I am mostly interested in a way to do this in the query or on the report.
I already realized that I could achieve the same thing by writing the results to a lookup table and then making the job shorter lived.
You can store the results in a lookup. (outputlookup)
You can accelerate your search too. (if your role allows it)
you can use summary indexing, and save the top 10 with the count every day.
also if you do a top or sort and trim your results, you should have less than 40MB of results.
my long search doing the count | sort -count | head 10
my long search doing the count | top 10 count
my original query did a
sort limit=10 -count
I just tired sort | head 10, but that also still had huge results. I will look into summary indexes and outputing summary to lookup table. As I think about it, using a a lookup table may actually make it easier to include previous runs in a dashboard.
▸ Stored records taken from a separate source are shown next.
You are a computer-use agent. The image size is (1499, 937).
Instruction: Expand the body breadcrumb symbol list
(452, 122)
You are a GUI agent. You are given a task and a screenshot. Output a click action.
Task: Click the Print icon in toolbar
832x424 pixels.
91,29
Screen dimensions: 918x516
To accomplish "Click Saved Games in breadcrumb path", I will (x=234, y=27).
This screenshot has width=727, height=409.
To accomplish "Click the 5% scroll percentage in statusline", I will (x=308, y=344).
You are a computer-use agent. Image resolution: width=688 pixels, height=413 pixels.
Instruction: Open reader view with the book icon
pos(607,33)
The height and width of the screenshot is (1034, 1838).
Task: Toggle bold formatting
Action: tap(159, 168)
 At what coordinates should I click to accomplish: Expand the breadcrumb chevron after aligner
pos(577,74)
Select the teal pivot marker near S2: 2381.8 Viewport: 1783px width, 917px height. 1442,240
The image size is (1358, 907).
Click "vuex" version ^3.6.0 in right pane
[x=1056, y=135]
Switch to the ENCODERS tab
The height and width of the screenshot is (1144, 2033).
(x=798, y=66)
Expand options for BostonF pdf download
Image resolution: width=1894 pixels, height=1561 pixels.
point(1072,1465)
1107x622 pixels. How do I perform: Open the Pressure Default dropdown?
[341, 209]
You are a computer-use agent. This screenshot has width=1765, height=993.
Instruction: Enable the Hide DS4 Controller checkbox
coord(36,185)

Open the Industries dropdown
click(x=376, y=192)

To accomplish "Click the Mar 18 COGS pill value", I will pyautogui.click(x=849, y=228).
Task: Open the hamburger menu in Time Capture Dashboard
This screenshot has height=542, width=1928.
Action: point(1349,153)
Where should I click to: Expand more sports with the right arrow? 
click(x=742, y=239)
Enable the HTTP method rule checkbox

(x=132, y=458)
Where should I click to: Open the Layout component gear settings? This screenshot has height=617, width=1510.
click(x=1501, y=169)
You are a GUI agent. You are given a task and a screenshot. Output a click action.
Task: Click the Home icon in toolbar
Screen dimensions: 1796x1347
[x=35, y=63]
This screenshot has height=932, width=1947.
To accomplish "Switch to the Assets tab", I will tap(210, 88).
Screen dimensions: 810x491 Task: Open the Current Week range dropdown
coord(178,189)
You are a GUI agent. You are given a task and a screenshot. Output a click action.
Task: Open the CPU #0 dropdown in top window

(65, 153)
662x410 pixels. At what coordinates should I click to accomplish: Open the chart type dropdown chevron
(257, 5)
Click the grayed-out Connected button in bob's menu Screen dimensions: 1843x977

I agree with @yannK but with some additional detail. If you use
outputlookup, you will need to trash your search results afterward so that the search artifacts are minimal, like this:
Your Big Honking Search Here | outputlookup YourLookupHere | where ThisFieldDoesNotExists="So this clause will drop all events"
Or, combining both, like this:
Your Big Honking Search Here | stats count by host | sort 10 -count | outputlookup YourLookupHere | where ThisFieldDoesNotExists="So this clause will drop all events"
a possible workaround is to append, or reinject your previous lookup results.
<my new search > | outputlookup mylookup append=true
to reinject with a host count
<my new search > | append [ | inputlookup mylookup | rename count AS yesterday_count | table yesterday_count host ] | stats count sum(yesterday_count) AS yesterday_count by host | outputlookup mylookup
I will compare this approach with a summary index.
On plus to either is they may make it easier to display previous summaries in dashboards. With the search jobs, I still had an outstanding item to figure out how to find the previous runs of a job and load those results into the dashboard. Using a lookup table or summary index, I could simply add a field for run date and use the time picker to select against that.